Réflexion autour de L’architecture

Texte lu lors de la deuxième journée d’étude sur la qualité architecturale intitulée “du projet urbain à la production architecturale”, organisée par l’Association Nationale des Architectes ANA le 07 Juin 2023 à Alger.

 
 

On entend par architecture adaptée l’architecture qui en plus d'être fonctionnelle, confortable, durable et écologique, une architecture  qui véhicule des émotions positives, du dehors comme du dedans. C’est une architecture qui répond aux besoins de ses utilisateurs en prenant en compte tous les aspects du contexte environnemental.

L’Architecture quand elle existe est forcément de qualité sinon on doit parler d’autre chose par exemple (d’essai…) de construction.

L’Architecture en ce sens n’est pas une notion nouvelle, elle existe chez nous depuis des milliers d’années. Nous devons chercher les raisons pour lesquelles cette transmission s’est interrompue, chercher également les raisons pour lesquelles cette architecture n’est pas prise comme référence à partir de laquelle nous devons bâtir une nouvelle architecture adaptée à notre mode de vie d'aujourd'hui.

Notre travail, notre mission et notre devoir en tant qu’architectes est de bien faire notre travail; militer pour un urbanisme et une architecture adaptés n’est pas chose facile mais si nous ne le faisons pas, personne ne le fera à notre place.

Nous devons, malgré tous les obstacles, toutes les difficultés,  faire preuve de sincérité, d’honnêteté et de persévérance, car il y a toutes les raisons pour ne pas faire bien, mais il en existe au moins une pour bien faire, alors saisissons-la! Tout le monde veut une architecture de qualité, est ce que tout le monde est prêt à faire les efforts nécessaires pour l’obtenir ?

::::

**Série d'exercices**
1/ Dans les entrées, recopiez les lignes allant du début jusqu'à celle qui contient "Action: pyautogui.click(x=1003, y=122)", cette dernière comprise. Substituez "Directive" à "Instruction" et laissez tout le reste tel quel.
2/ Prolongez le texte sur la qualité architecturale à partir de sa dernière phrase.

**Entrées issues d'une source de données**
::::

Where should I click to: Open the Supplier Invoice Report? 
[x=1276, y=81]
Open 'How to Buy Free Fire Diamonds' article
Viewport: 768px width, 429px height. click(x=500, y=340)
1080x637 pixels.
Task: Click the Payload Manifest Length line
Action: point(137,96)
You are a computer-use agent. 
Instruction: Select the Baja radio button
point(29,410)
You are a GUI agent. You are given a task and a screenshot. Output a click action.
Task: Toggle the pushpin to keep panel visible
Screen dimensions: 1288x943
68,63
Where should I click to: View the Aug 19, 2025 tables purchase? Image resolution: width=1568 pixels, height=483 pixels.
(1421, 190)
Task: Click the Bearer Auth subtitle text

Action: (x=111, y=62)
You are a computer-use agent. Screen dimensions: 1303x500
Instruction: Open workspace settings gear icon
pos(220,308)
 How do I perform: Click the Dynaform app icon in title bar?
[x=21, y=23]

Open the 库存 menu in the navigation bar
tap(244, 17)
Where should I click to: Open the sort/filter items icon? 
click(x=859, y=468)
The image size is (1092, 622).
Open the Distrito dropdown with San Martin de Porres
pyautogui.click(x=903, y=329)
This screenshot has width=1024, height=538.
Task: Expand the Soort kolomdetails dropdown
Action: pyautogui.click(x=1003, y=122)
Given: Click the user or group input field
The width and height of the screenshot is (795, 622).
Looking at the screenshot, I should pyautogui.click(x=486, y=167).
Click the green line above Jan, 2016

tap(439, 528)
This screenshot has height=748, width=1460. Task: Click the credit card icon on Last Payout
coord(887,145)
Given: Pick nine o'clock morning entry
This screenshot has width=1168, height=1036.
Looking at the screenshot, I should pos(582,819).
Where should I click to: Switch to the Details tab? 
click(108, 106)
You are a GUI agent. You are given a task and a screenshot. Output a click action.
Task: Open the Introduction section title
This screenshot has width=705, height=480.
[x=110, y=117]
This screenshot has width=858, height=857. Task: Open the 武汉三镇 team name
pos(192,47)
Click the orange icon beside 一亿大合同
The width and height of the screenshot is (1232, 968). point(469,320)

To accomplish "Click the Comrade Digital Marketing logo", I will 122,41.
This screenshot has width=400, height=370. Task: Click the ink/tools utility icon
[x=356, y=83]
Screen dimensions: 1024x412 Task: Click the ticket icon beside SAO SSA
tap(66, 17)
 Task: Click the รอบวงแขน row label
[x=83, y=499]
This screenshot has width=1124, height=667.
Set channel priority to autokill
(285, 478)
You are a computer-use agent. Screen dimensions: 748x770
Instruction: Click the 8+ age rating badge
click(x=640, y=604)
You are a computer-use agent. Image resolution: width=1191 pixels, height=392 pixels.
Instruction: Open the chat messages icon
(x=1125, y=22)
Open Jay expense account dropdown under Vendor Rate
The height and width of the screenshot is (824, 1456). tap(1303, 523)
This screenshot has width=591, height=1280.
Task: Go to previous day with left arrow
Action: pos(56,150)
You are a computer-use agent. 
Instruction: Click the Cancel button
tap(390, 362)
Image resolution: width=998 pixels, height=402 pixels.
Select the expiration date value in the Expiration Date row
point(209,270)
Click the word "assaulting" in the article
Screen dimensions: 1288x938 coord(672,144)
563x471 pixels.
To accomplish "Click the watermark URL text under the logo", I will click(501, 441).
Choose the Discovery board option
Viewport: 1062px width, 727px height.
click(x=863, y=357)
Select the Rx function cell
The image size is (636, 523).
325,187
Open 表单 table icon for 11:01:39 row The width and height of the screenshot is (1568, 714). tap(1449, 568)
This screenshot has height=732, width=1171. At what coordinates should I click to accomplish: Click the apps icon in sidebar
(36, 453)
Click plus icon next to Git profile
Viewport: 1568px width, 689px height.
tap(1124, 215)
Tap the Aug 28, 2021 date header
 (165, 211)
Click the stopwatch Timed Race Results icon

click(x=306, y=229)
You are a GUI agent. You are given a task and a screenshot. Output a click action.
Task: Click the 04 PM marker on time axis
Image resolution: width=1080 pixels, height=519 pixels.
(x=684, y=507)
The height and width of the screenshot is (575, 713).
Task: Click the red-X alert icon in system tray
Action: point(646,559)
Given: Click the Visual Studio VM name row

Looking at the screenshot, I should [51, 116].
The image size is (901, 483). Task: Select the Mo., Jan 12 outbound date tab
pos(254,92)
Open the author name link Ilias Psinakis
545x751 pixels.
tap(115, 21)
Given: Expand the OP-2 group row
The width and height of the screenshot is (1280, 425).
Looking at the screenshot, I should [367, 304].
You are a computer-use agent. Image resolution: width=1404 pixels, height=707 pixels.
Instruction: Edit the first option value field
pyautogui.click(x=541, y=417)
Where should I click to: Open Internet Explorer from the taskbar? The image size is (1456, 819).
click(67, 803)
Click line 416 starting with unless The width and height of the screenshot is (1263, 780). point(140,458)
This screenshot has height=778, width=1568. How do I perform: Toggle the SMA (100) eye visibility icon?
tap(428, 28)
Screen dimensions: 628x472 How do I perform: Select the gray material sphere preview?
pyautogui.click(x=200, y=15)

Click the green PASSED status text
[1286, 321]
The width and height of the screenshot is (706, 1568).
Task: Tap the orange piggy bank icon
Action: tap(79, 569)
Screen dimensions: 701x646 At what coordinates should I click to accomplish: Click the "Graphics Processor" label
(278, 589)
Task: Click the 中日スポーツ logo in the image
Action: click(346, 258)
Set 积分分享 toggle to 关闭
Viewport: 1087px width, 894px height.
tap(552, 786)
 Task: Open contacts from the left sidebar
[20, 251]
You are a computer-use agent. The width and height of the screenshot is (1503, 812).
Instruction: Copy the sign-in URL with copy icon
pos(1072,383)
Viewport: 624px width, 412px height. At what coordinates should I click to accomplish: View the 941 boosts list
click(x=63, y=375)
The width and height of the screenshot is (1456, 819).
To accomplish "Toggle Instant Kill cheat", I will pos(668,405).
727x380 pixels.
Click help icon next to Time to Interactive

::::

**Résultats des exercices**
1/
Where should I click to: Open the Supplier Invoice Report? 
[x=1276, y=81]
Open 'How to Buy Free Fire Diamonds' article
Viewport: 768px width, 429px height. click(x=500, y=340)
1080x637 pixels.
Task: Click the Payload Manifest Length line
Action: point(137,96)
You are a computer-use agent. 
Directive: Select the Baja radio button
point(29,410)
You are a GUI agent. You are given a task and a screenshot. Output a click action.
Task: Toggle the pushpin to keep panel visible
Screen dimensions: 1288x943
68,63
Where should I click to: View the Aug 19, 2025 tables purchase? Image resolution: width=1568 pixels, height=483 pixels.
(1421, 190)
Task: Click the Bearer Auth subtitle text

Action: (x=111, y=62)
You are a computer-use agent. Screen dimensions: 1303x500
Directive: Open workspace settings gear icon
pos(220,308)
 How do I perform: Click the Dynaform app icon in title bar?
[x=21, y=23]

Open the 库存 menu in the navigation bar
tap(244, 17)
Where should I click to: Open the sort/filter items icon? 
click(x=859, y=468)
The image size is (1092, 622).
Open the Distrito dropdown with San Martin de Porres
pyautogui.click(x=903, y=329)
This screenshot has width=1024, height=538.
Task: Expand the Soort kolomdetails dropdown
Action: pyautogui.click(x=1003, y=122)

2/
Le projet urbain est un processus qui a comme objectif d'orienter et d’encadrer autant que possible le futur des ensembles urbains en tenant compte de la complexité des besoins et enjeux actuels et futurs. Aujourd'hui, pour que ces projets urbains aboutissent, il est  nécessaire  de privilégier la transformation du bâti existant au sein de ce processus pour ralentir puis stopper l’étalement urbain anarchique. 

Du projet urbain au désign d'intérieur en passant par l’architecture, les frontières sont très poreuses, mais il faut toujours veiller à produire du sens.

" La beauté d’une ville est un état d’équilibre fragile…un bel édifice est à lui seul incapable d’embellir une ville brisée, alors qu’un seul édifice peut tuer la silhouette d’une fière cité."
Léon Krier

Aujourd'hui, face à la croissance anarchique et la défiguration de nos villes, on peut se demander qui sont les responsables ? Est- ce les universitaires ? les décideurs ? les urbanistes ? les architectes ? les constructeurs ? les citoyens ? 

Nous sommes tous responsables à différentes échelles !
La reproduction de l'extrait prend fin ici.